CUORE PURO

Dublino - Indice (2015)


La fotografia non produce verità e non pretende di farlo. È il significato di verità che spesso le attribuiamo a darle l'autorità del reale che però non ha. Ma se l'atto di guardare e la pratica di quell'effimero gesto di cui abbiamo parlato verranno perseguiti in purezza e sincerità, allora anche il messaggio potrà essere pieno di queste due qualità. Un “gesto di verità” potrà compiersi. Ben vengano cuori puri ad esperirlo come testimonianza della realtà!
Perché la verità appartiene solo a chi la desidera ardentemente.

Bisogna sapere destreggiarsi tra le trame della competitività che sono lunghe e tentacolari. Qualsiasi tensione che affiora nell'intento creativo per poterlo legittimare è una conseguenza del pensiero competitivo, innescato dal contesto socio-culturale. Un cuore puro pratica l'equanimità per abbattere le differenze e creare finalmente in totale libertà.

E allora il messaggio?
Nella società della competizione sfrenata e dell'affermazione del super-Io sembra che solo il messaggio del più meritevole abbia ragione di imporsi. Ma le regole gerarchiche sono obbligatoriamente esclusive, imposte dal modello di vita. Nel nostro caso, la società consumistica meritocratica occidentale (ormai globale), un messaggio non s'impone per un ipotetico valore universale (esisterà mai?), ma per la sua forza all'interno del sistema di pensiero comune. La società nobilita il messaggio perché soddisfa le esigenze della società stessa.
Quando il messaggio è il prodotto di una mente in armonia, trova necessariamente la sua via verso il mondo. Non importa quale risultato otterrà, se verrà ricevuto, capito, rifiutato oppure contraddetto. Abbiamo un bisogno tremendo di messaggi di verità. Questi potrebbero cambiare il paradigma dominante, far passare le leggi del mercato in secondo piano e permettere alla verità di diventare il requisito fondamentale di ogni esperienza mediatica.
Un gesto incontaminato produce questo tipo di messaggio, che si sostiene da solo e non ha bisogno di convenzioni che lo nobilitino.

La luce è l'origine del vedere, il seme di ogni immagine, involontaria ed incondizionata, accarezza il mondo rendendolo visibile e visualmente riproducibile. Consapevolezza allo stato puro, onnipervasiva, emanata dal sole che nasce alla mattina per morire al tramonto, senza alcun altro fine del nascere e morire giornaliero. Non causato.
E così la luce si adagia su ogni cosa, le fronde degli alberi dalle mille sfumature e il fango incolore delle paludi, perché questa è la sua natura. Senza di lei non esisterebbe il vedere e perciò l'immagine.
L'uomo interviene con il suo strumento dividendo, selezionando, amputando.
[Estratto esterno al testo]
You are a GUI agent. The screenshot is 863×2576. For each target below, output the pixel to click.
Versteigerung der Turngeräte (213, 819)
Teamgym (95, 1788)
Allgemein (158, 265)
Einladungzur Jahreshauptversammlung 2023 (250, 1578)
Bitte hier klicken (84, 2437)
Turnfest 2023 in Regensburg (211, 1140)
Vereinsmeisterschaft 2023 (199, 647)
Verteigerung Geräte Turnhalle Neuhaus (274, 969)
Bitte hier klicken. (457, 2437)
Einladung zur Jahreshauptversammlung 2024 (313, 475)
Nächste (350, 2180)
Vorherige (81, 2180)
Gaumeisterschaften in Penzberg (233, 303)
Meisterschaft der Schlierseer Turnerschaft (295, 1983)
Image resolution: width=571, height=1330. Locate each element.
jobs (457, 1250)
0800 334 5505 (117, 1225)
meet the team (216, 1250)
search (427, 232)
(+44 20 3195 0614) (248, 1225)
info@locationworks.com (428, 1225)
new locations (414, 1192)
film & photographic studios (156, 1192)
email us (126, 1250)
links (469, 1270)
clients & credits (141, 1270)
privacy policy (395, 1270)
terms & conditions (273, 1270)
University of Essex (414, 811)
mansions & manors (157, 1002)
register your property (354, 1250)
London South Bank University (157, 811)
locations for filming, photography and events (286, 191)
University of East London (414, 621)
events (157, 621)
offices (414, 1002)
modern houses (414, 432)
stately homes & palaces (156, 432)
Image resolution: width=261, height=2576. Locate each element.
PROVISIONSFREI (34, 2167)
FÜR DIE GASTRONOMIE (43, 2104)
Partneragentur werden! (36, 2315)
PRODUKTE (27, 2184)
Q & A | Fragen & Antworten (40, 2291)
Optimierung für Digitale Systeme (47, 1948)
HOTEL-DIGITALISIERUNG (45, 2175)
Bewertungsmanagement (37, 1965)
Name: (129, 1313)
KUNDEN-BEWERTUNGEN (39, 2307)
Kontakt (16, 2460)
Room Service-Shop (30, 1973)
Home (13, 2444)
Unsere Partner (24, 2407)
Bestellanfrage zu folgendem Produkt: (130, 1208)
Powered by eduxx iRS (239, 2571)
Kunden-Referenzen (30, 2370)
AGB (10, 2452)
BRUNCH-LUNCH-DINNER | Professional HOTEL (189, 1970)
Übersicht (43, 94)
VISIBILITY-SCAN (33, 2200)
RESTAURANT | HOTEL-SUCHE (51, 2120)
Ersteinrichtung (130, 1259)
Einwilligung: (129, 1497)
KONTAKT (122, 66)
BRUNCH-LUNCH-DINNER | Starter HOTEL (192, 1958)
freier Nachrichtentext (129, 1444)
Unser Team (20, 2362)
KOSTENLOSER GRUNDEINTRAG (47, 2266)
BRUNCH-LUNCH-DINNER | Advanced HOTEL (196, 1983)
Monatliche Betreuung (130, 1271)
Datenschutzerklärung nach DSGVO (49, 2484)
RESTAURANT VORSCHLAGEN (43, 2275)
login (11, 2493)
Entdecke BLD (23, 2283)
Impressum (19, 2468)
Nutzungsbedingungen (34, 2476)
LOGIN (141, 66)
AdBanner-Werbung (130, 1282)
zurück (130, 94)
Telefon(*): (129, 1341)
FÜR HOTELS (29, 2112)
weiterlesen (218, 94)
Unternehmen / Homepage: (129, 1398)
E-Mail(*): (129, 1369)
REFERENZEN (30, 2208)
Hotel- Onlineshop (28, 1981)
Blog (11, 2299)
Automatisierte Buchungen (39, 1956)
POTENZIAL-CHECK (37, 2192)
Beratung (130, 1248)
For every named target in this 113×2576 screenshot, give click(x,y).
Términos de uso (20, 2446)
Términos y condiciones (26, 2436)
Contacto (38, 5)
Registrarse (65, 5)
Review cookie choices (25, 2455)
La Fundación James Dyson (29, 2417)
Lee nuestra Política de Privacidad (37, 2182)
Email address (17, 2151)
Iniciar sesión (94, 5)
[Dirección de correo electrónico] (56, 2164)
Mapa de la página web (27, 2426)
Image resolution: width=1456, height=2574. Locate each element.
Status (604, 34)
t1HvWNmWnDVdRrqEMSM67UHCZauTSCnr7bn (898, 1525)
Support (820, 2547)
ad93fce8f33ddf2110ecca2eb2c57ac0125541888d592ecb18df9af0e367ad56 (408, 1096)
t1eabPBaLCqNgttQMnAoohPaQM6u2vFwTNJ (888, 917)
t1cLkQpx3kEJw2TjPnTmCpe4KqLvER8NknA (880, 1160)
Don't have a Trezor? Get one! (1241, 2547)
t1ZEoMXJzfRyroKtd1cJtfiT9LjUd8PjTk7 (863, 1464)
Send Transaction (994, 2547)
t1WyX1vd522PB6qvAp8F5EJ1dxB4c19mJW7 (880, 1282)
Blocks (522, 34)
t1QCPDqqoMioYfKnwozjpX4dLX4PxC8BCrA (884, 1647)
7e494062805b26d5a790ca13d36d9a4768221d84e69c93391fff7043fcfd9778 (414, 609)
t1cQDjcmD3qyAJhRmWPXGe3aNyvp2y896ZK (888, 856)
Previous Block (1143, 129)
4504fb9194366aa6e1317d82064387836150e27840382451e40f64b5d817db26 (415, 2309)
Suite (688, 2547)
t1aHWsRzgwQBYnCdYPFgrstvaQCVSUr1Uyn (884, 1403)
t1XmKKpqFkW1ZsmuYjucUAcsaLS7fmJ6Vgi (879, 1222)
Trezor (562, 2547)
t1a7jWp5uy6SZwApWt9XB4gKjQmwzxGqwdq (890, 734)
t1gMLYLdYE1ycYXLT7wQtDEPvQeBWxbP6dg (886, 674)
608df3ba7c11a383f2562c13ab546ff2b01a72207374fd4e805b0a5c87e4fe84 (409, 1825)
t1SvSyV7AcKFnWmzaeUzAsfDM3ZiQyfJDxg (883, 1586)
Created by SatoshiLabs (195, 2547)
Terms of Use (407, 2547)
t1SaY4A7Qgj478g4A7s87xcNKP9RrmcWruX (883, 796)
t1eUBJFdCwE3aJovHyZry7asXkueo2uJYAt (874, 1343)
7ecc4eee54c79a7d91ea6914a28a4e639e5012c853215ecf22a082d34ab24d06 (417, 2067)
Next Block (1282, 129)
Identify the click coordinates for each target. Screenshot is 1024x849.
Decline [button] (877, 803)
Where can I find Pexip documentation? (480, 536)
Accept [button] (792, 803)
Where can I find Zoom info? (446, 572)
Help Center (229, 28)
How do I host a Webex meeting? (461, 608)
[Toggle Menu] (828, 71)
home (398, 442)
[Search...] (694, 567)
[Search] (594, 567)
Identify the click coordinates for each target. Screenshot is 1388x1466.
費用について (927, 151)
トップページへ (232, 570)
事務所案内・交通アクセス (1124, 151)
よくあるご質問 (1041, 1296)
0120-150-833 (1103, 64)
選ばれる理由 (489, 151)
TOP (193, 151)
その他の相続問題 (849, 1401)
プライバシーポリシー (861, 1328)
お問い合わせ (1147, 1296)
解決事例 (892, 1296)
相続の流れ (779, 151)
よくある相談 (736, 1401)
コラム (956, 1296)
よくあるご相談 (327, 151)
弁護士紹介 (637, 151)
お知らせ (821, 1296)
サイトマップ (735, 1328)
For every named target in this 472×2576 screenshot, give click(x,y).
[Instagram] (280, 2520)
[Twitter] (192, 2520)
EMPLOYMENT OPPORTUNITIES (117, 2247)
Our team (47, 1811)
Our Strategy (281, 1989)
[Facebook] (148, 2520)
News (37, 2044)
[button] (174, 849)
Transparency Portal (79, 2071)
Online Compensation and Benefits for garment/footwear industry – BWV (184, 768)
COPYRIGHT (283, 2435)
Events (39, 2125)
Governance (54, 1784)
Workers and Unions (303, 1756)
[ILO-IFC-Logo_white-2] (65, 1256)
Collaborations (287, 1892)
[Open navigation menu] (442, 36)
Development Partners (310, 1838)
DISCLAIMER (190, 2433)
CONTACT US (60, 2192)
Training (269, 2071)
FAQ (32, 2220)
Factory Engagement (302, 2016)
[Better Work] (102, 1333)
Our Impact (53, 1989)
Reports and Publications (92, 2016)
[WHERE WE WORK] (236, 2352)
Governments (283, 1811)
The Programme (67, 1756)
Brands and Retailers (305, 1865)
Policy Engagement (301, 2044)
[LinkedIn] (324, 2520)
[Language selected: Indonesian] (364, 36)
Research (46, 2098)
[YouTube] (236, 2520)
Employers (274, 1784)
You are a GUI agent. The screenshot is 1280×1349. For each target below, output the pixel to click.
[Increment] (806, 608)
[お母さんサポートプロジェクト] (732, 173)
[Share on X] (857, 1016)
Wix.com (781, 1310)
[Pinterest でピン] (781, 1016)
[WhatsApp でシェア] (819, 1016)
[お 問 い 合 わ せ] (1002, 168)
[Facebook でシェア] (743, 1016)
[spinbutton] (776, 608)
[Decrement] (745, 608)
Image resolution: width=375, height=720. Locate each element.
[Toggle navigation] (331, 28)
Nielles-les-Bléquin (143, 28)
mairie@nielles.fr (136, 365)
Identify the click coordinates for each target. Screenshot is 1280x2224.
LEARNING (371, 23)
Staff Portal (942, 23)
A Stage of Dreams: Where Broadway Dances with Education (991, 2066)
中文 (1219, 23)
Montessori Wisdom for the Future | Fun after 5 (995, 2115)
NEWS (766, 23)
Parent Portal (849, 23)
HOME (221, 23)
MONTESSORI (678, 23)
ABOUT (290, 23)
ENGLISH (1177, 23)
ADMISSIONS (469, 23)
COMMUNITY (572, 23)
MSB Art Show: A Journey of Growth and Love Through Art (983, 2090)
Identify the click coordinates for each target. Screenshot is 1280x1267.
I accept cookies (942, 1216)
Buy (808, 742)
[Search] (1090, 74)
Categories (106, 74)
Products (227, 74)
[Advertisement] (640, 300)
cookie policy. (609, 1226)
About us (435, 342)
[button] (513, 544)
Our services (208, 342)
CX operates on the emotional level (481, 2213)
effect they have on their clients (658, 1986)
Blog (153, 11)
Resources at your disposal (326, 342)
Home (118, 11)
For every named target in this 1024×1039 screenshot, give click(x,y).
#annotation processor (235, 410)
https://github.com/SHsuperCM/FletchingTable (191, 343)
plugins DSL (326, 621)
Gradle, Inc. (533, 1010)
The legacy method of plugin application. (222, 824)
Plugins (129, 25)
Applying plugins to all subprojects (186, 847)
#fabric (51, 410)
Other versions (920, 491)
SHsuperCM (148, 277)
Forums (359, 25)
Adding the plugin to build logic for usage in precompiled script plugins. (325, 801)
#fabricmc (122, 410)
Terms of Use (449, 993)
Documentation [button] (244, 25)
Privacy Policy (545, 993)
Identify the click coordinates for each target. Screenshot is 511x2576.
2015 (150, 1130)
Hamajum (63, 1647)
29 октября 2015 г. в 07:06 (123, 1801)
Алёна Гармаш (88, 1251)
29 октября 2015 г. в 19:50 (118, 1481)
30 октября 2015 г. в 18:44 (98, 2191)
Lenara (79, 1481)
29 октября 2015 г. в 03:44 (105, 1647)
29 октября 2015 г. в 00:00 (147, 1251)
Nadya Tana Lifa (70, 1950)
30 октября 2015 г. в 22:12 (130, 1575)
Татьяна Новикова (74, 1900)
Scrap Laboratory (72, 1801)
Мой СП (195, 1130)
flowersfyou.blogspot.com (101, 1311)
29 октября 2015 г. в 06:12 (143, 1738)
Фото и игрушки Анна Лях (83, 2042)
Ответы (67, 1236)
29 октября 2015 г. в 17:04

Esclude il brutto per lasciare il bello, taglia il superfluo per mantenere l'essenziale, esalta i dettagli ed ignora le ombre. Ma la divisione è solo apparente. La divisione è solo possibile nell'unione, e da ogni divisione (di cui la mente è l'artefice) è necessario riunire (con il cuore).
La foto (immagine estratta dalla visione del reale a discrezione del fotografo) ha in sé tutta la potenzialità dell'esperibile visivo, tutto il potere della luce, che è la madre del vedere.